This invention relates to the field of hydrofining (hydrodesulfurization and/or hydrodenitrogenization) of petroleum fractions and in particular to the hydrofining of fuel distillates. This invention applies in particular to hydrodesulfurization of gas oil fractions for the production of engine gas oils that meet future specifications as regards sulfur. It also applies to the intensive hydrodenitrogenization of fuel distillates, particularly with a view to subsequent hydrocracking of them. In the case of hydrodesulfurization, the sulfur specification will soon be 500 ppm in most countries. In Europe, this specification will be mandatory starting on Oct. 1, 1996. In the near future, the specification will be even more strict; values of 50 ppm of sulfur or even less are often mentioned. In the text below, this invention is described in connection with hydrodesulfurization; however, desulfurization shall not be considered a limitation of this process.
The gas oil fractions being used in the production of engine gas oils may come from various sources; they may be gas oil fractions from direct distillation or gas oil fractions from processes of hydrocarbon conversion, for example, catalytic cracking, hydrocracking, visbreaking, the coking process, or various catalytic residue hydroconversion processes, or it may be a mixture of several of these fractions. These gas oil fractions contain variable amounts of sulfur, ranging typically from 0.2% to 28 weight. To bring the sulfur content of these fractions to the level of future specifications, it is necessary to process them by the catalytic hydrodesulfurization process (HDS).

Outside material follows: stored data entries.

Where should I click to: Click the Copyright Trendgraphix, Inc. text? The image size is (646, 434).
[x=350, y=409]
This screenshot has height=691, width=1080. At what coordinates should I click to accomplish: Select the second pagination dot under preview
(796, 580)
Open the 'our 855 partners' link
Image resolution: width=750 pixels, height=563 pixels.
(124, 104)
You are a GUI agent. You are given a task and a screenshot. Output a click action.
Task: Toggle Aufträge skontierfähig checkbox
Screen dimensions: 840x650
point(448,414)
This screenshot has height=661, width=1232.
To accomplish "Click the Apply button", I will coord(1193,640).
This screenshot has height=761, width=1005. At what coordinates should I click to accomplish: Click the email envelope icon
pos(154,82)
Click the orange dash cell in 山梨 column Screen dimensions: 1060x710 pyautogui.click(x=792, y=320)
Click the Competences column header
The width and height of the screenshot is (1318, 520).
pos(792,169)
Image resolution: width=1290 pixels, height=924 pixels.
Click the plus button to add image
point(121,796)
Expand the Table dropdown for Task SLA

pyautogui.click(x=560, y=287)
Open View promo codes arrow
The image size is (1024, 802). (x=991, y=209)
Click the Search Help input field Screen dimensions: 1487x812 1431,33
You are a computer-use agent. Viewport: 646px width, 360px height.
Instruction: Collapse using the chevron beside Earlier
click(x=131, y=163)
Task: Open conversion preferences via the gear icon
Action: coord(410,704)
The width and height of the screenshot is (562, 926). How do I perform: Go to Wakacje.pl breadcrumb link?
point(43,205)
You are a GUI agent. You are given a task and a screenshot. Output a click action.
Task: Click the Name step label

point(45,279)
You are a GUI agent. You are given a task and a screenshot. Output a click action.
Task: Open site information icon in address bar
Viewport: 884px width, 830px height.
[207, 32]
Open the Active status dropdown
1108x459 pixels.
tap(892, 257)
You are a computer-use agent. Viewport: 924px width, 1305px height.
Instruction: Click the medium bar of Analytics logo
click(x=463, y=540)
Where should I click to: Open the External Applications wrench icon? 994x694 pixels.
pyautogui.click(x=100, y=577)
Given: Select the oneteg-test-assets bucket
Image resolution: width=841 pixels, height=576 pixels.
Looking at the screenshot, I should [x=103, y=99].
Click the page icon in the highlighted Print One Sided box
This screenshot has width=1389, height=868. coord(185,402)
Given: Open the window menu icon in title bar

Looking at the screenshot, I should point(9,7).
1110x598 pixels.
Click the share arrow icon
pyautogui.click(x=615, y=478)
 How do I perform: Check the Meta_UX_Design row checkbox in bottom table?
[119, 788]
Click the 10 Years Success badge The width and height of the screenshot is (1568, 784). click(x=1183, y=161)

In the HDS process, the adjustment parameters ordinarily used to adjust the sulfur content are the increase in the temperature of the reactor, the increase in the hydrogen pressure, and the increase in the residue time of the fluids in the reactor. When one or more of these three adjustment parameters is increased, however, there is a tendency, not provided for by kinetic laws, for desulfurization levels to level off when the sulfur level becomes very low. This degradation in desulfurization performance is in particular very significant in the case where the fluids flow from top to bottom in a reactor that works with downward flow. This problem therefore greatly limits the chances for industrial development of such a process using reactors often called "trickle bed" reactors by ones skilled in the art, for the production of engine gas oils with very low sulfur contents.
Without being bound by any particular theory, it seems that this degradation in reactor performance is due, at least partly, to problems in the distribution of fluids and the segregation of the gaseous and liquid phases, which has the effect that a portion of the liquid passes through the reactor along preferential paths (short circuits), therefore desulfurizes poorly and winds up contaminating the product at the output of the reactor.
An object of the invention is, therefore, to find a way or a method that makes it possible to obtain a distribution of fluids that is as uniform as possible, approximating as much as possible a piston flow to guarantee a very high desulfurization level at the output of the reactor.
Upon further study of the specification and appended claims, further objects and advantages of this invention will become apparent to those skilled in the art.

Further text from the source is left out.